Pesky Homophones in Transcription

English is often said to be a confounding language, and as far as homophones are concerned, we know how it got to have that reputation.

Since English is a Germanic language,  a large proportion of its vocabulary is derived  from Greek, Latin, and French.


With such a blend of original language sources, a multitude of homophones was created.

So, we know that words that are pronounced the same but are spelled differently and have different meanings are homophones.

Mixing homophones is one of the most common errors in transcription.

And there are literally hundreds of homophones!

Let’s look at the most common misspelt homophones:

‘There’ vs. ‘They’re’ vs. ‘Their’

‘There’ is a location

‘They’re’ is the contraction of ‘they are’

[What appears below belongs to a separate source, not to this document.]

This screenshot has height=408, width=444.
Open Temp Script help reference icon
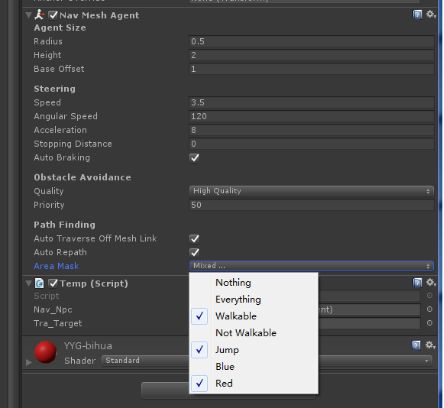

‘Their’ is a possessive pronoun

Use them prudently

‘Your’ vs. ‘You’re’

‘Your’ is a possessive pronoun

‘You’re’ is a contraction of ‘you are’

‘Its’ vs. ‘It’s’

‘Its’ is a possessive pronoun

‘It’s’ is a contraction of ‘it is’

‘Whose’ vs. ‘Who’s’

‘Whose’ is used to assign ownership to someone

‘Who’s’ is the contraction of ‘who is’

‘A while’ vs. ‘Awhile’

‘A while’ is a noun

‘Awhile’ is an adverb

So, the good news is that you only need to come up with a memory trick for one of the words. Then, by default, you can figure out whether it’s that word or the other one.